TASK INSTRUCTIONS:
(1) Decide whether each statement below agrees with the mod_proxy thread that follows. For each, answer yes or no and quote the deciding words of the mod_proxy thread exactly: (a) With mod_proxy, apache waits until a whole file has arrived before sending anything to the client. (b) Speed was one of the major reasons for choosing this route over the examples in the mod_perl book. (c) Alvar thinks the attached example works in his case.
(2) In the mod_proxy thread, what would you need a lot of when downloading big files using the mod_perl book examples?
(3) Please copy, word for word, the part of the mod_proxy thread from "Posted by Alvar" to "HTML-content itself.".

Nope... Apache::Proxy just passes it on, AFAIK.

If you find a way to do it with Apache::Proxy, let the list know.

One of the major reasons I went this route over something like the examples in
the mod_perl book, was speed.  Downloading big files using the examples book
was slow, as apache first gathers the content up into a variable (where you can
do your regular expressions or whatever manipulating), then sent it to the
browser.  You would need a lot of memory in this situation.  With mod_proxy,
apache starts pushing data of to the client as soon as it gets it from the
server.

Regards,

Wim Kerkhoff, Software Engineer
NetMaster Networking Solutions
wim@netmaster.com

Re: Filtering HTML files with mod_proxy and mod_perl

Posted by Alvar Freude <al...@merz-akademie.de>.
Hi Wim,

> I've created something like this.
> 
> I've attached the script I used to build mod_proxy and mod_perl, and a short
> Apache::MyFilter to show how to use this.  Note: I've cut down the handler from
> my version without really testing it, so it may have a couple syntax errors.

thanx!
But ... I think it doesn't work in my case, because I have to change the
HTML-content itself.

Or do you get somewhere the plain HTML-Content of the final
HTTP-Request? If yes this part is missing in the example! ;)


Ciao
  Alvar

-- 
Alvar C.H. Freude  |  alvar.freude@merz-akademie.de

    Demo: http://www.online-demonstration.org/  |  Mach mit!

EXTRACTED MATERIAL:
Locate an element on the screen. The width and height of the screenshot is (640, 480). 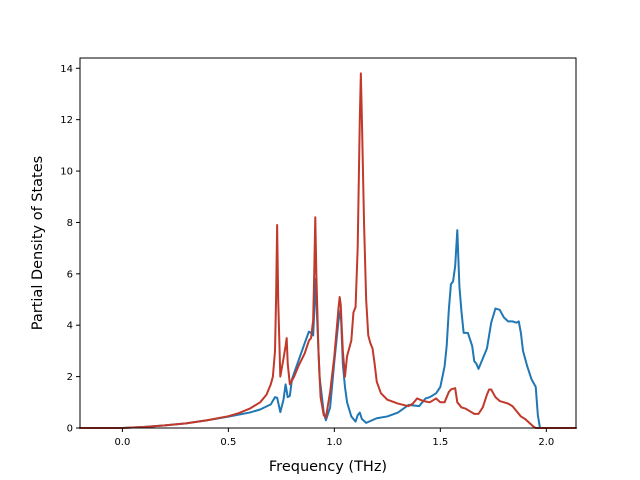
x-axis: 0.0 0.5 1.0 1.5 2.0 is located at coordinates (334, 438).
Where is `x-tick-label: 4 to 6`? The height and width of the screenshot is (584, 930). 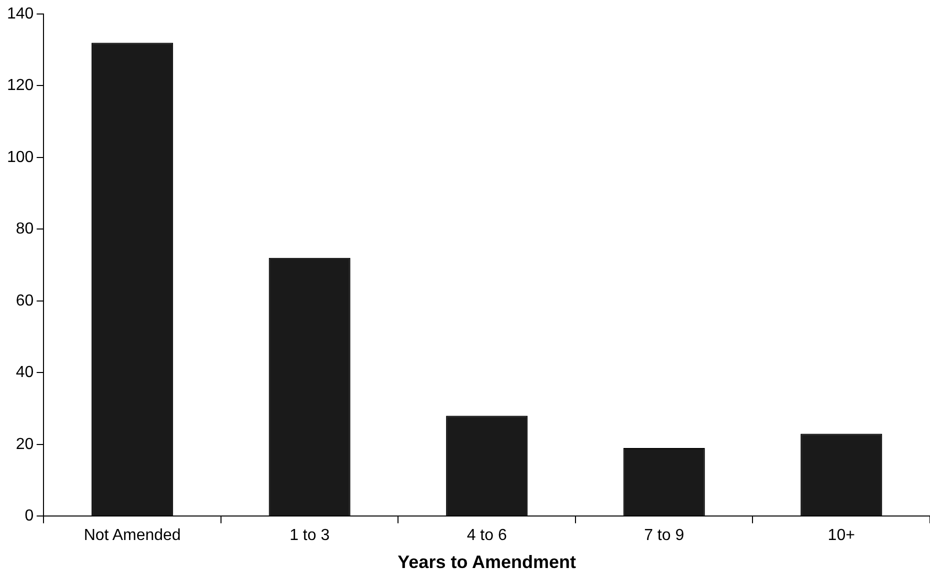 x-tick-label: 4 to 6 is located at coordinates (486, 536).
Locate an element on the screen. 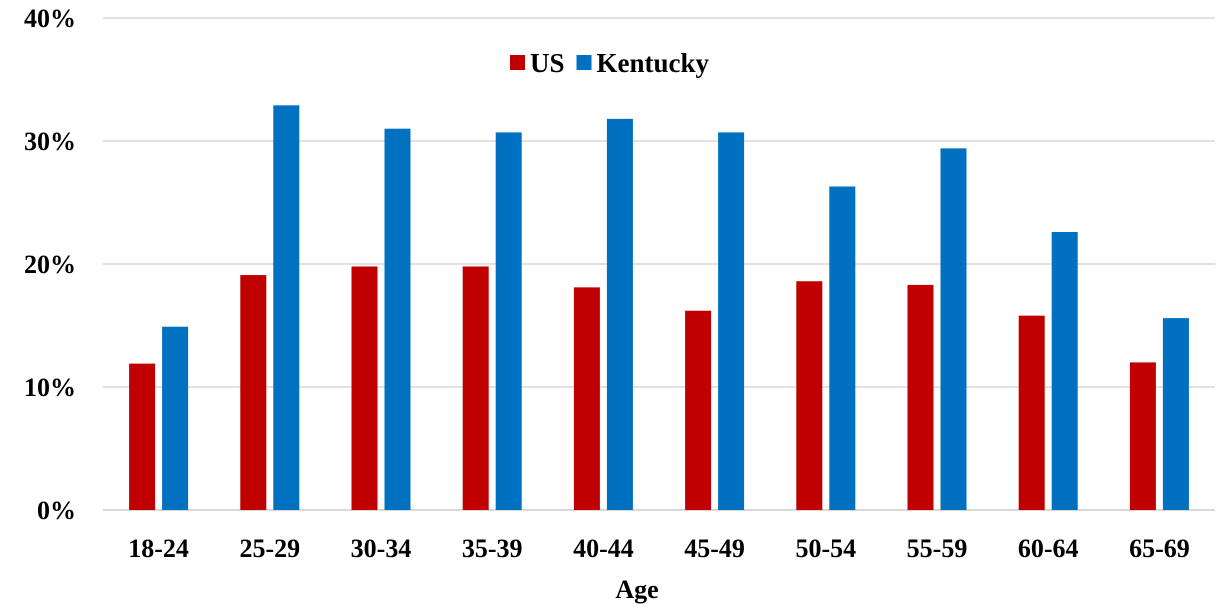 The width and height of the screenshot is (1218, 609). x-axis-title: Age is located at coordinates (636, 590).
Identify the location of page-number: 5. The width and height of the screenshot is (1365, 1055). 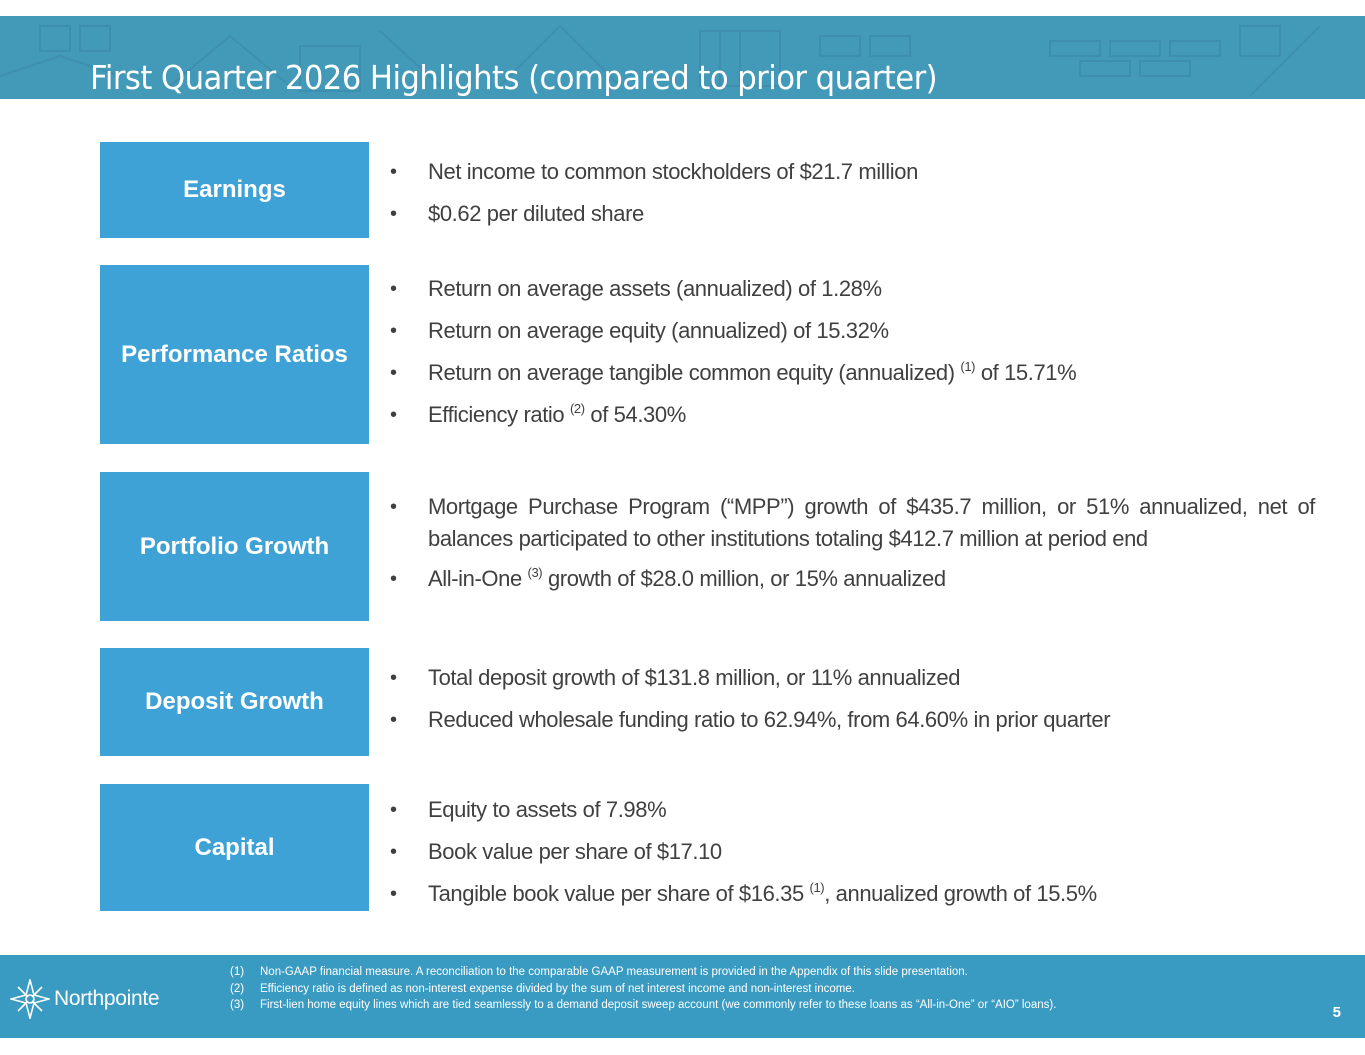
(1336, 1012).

==

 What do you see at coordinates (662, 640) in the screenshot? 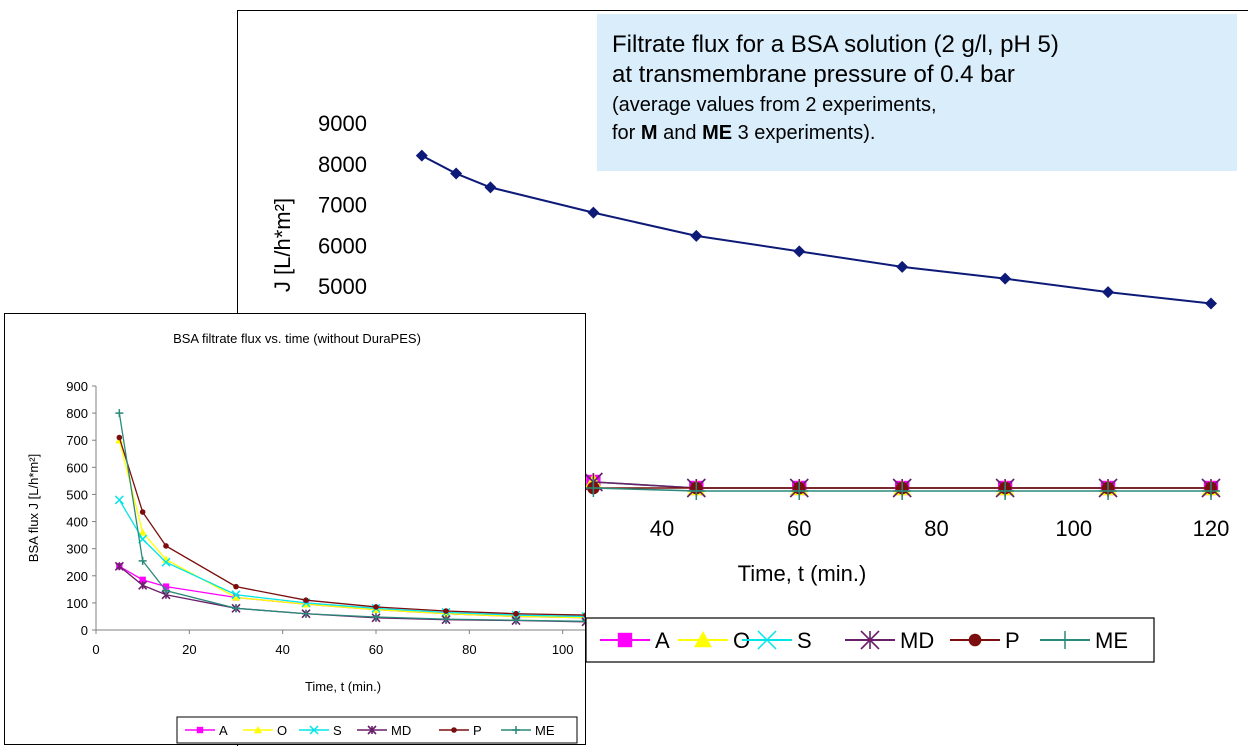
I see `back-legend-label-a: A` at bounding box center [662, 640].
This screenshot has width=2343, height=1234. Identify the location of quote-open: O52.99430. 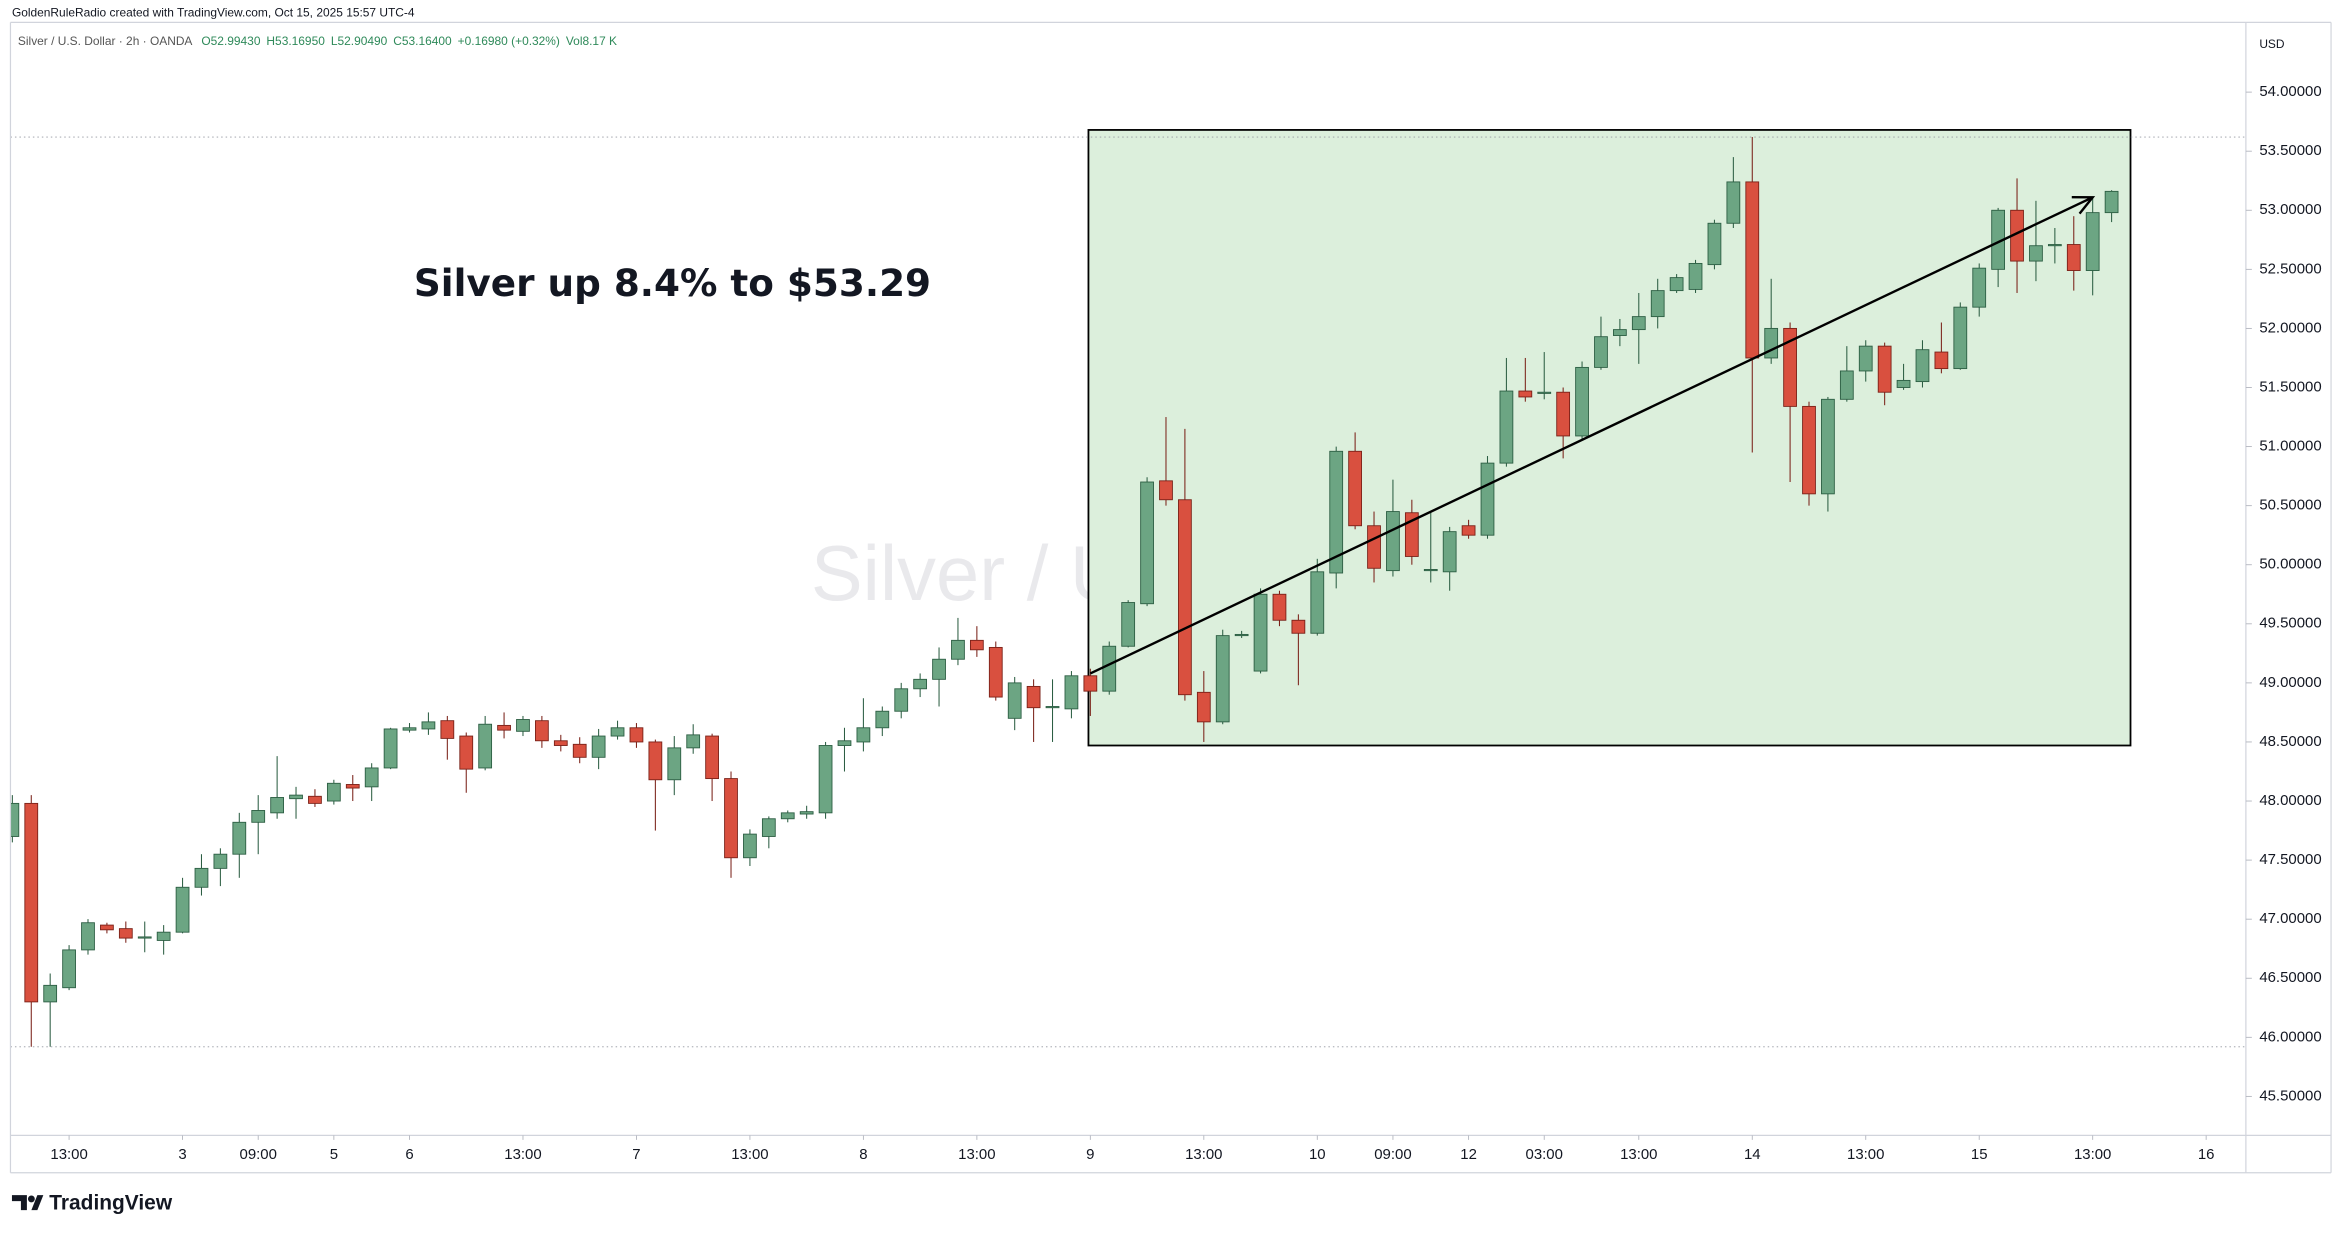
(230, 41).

WRITTEN ANSWERS:
(1)
(a) No: "apache starts pushing data of to the client as soon as it gets it from the server."
(b) Yes: "One of the major reasons I went this route over something like the examples in the mod_perl book, was speed."
(c) No: "I think it doesn't work in my case, because I have to change the HTML-content itself."

(2) A lot of memory.

(3)
Posted by Alvar Freude <al...@merz-akademie.de>.
Hi Wim,

> I've created something like this.
> 
> I've attached the script I used to build mod_proxy and mod_perl, and a short
> Apache::MyFilter to show how to use this.  Note: I've cut down the handler from
> my version without really testing it, so it may have a couple syntax errors.

thanx!
But ... I think it doesn't work in my case, because I have to change the
HTML-content itself.